Provided records:
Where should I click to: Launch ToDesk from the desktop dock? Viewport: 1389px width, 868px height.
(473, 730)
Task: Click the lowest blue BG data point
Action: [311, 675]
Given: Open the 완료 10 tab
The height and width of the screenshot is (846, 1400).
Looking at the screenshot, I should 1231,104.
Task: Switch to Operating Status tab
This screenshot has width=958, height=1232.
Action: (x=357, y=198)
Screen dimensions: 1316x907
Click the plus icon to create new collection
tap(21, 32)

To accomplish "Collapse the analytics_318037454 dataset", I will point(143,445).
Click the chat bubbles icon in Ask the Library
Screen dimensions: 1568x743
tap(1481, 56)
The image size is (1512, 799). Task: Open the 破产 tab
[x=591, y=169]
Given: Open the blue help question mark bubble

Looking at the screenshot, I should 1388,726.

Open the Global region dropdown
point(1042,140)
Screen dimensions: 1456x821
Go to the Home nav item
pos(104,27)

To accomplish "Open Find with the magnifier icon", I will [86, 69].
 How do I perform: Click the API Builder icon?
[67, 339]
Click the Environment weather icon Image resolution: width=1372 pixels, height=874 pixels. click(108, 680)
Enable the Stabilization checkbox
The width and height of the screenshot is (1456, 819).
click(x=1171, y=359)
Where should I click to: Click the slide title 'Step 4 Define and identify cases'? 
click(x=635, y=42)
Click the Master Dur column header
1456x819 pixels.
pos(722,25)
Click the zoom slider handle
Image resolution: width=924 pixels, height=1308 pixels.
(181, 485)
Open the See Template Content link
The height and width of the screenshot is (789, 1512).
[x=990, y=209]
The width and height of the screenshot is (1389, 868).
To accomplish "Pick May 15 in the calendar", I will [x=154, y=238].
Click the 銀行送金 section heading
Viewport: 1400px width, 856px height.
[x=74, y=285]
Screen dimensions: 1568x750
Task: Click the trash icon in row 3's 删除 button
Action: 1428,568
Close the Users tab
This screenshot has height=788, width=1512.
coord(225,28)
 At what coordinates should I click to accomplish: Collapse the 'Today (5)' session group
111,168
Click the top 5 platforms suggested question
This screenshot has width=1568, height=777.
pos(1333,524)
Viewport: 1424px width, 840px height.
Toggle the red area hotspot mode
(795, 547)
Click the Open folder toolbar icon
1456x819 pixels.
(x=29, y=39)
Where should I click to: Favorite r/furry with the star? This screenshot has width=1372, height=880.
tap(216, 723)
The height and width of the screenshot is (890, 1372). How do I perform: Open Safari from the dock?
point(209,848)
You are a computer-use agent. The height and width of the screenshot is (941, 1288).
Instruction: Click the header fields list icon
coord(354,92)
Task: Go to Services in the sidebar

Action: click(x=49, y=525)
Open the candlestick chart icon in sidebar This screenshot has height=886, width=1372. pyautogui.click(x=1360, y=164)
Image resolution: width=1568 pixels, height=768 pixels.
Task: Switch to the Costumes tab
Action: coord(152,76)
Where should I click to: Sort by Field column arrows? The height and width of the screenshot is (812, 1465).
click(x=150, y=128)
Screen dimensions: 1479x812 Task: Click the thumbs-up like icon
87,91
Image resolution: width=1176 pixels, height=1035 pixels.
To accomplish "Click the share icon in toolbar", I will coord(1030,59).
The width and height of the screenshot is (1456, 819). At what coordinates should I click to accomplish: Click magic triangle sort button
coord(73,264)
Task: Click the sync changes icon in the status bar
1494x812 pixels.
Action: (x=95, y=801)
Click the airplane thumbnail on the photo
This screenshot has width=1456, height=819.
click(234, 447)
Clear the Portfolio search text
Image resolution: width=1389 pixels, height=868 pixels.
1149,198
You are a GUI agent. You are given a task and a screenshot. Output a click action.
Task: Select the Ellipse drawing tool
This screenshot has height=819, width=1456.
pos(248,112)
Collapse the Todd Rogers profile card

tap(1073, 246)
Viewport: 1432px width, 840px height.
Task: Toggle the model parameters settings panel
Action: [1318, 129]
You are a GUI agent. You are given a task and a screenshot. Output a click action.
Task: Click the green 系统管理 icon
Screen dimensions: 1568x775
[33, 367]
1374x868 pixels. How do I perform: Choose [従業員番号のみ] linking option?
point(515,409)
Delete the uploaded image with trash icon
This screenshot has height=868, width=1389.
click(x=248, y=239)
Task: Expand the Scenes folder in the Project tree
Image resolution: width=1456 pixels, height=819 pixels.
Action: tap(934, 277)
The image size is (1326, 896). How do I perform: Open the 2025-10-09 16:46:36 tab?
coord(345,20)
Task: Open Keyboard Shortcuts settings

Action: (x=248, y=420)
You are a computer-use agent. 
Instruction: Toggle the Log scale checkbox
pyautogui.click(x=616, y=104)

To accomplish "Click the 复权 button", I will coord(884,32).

Problem to solve:
Exactly the lines from the one containing "The width and height of the screenshot is (1456, 819). At" through the final line of the records must appear in your reply, and no others.

Completed task:
The width and height of the screenshot is (1456, 819). At what coordinates should I click to accomplish: Click magic triangle sort button
coord(73,264)
Task: Click the sync changes icon in the status bar
1494x812 pixels.
Action: (x=95, y=801)
Click the airplane thumbnail on the photo
This screenshot has width=1456, height=819.
click(234, 447)
Clear the Portfolio search text
Image resolution: width=1389 pixels, height=868 pixels.
1149,198
You are a GUI agent. You are given a task and a screenshot. Output a click action.
Task: Select the Ellipse drawing tool
This screenshot has height=819, width=1456.
pos(248,112)
Collapse the Todd Rogers profile card

tap(1073, 246)
Viewport: 1432px width, 840px height.
Task: Toggle the model parameters settings panel
Action: [1318, 129]
You are a GUI agent. You are given a task and a screenshot. Output a click action.
Task: Click the green 系统管理 icon
Screen dimensions: 1568x775
[33, 367]
1374x868 pixels. How do I perform: Choose [従業員番号のみ] linking option?
point(515,409)
Delete the uploaded image with trash icon
This screenshot has height=868, width=1389.
click(x=248, y=239)
Task: Expand the Scenes folder in the Project tree
Image resolution: width=1456 pixels, height=819 pixels.
Action: tap(934, 277)
The image size is (1326, 896). How do I perform: Open the 2025-10-09 16:46:36 tab?
coord(345,20)
Task: Open Keyboard Shortcuts settings

Action: (x=248, y=420)
You are a computer-use agent. 
Instruction: Toggle the Log scale checkbox
pyautogui.click(x=616, y=104)

To accomplish "Click the 复权 button", I will coord(884,32).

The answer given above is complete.